Pershing and his colleagues used the Climate Shift Index to determine the impact of climate change. That index takes a well-established and peer−reviewed methodology to tease out the influence of climate change on each day’s weather.
That index is a common tool for climatologists, said Nathan Gillett, who studies weather attribution at Environment Canada.
“The climate shift index has been around for a while,” he said. “It’s well accepted, generally.”
So−called weather attribution studies are increasingly popular and have looked at the role of climate change in a wide range of global events, including Canada’s recent disastrous wildfire season. For December, Pershing added up the number of days in each province for which the shift index was higher than two, meaning climate change made that day’s temperature at least twice as likely.
Ontario and British Columbia had 11 such days. Manitoba had 10. Quebec had nine. Saskatchewan and Alberta averaged five between them.
That’s not just El Nino, Pershing said. Previous strong El Nino years didn’t produce anything close to what happened in 2023.
“We wouldn’t get the records we saw from El Nino. The records are coming from climate change with El Nino adding a little bit of flavour on top.”
Gillett, who wasn’t involved in the Climate Central study, said the conclusions accord with what he would have expected.
“The results are credible and the conclusions make sense,” he said. “They are borne out by other data I’ve seen recently.”
That comparative banana belt now seems like a long time ago.
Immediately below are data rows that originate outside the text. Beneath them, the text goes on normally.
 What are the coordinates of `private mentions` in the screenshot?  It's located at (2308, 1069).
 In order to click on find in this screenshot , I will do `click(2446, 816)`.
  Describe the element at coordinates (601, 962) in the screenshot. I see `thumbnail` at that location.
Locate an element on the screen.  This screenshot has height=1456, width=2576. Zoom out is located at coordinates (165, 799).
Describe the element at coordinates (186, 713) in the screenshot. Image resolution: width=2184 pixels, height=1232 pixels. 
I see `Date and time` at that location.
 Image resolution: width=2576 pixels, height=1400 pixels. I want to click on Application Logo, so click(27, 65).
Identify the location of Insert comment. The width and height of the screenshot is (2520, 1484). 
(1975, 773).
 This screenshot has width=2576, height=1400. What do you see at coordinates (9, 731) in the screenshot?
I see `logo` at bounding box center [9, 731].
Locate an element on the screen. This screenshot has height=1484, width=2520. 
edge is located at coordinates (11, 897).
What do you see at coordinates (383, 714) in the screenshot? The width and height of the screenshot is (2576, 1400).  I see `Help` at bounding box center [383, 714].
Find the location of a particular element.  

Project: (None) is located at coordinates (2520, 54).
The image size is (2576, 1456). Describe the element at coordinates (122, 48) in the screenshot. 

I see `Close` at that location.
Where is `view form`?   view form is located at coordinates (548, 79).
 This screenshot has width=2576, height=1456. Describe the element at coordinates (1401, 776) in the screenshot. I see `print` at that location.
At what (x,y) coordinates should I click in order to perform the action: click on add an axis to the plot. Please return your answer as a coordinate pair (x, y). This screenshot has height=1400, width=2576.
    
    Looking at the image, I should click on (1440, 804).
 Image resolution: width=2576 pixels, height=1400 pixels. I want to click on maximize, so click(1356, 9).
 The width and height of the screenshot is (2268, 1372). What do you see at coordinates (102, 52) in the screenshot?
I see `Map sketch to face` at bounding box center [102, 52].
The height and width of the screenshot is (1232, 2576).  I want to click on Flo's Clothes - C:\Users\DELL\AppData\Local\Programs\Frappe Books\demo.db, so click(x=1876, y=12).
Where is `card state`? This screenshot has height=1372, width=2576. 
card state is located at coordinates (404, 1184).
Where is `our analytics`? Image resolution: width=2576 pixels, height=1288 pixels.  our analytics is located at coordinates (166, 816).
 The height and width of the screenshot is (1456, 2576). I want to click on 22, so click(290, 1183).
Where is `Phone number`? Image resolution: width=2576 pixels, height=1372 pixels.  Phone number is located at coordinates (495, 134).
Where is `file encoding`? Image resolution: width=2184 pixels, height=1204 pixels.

January temperatures have plunged across the country.
Pershing said the science on the relationship of climate change to cold snaps is still unclear. Some believe the warming Arctic is weakening the jet stream and contributing to events like the current snap, but that’s not conclusive, Pershing said.
Natural variability is still around, said Gillett.
“There is still variability and these kinds of events can still happen. But they’re less likely than they would have been in the absence of human−induced climate change.”
Get used to it, said Pershing — if you can.
“I can go out on these warmer winter days and be both really happy and really creeped out.”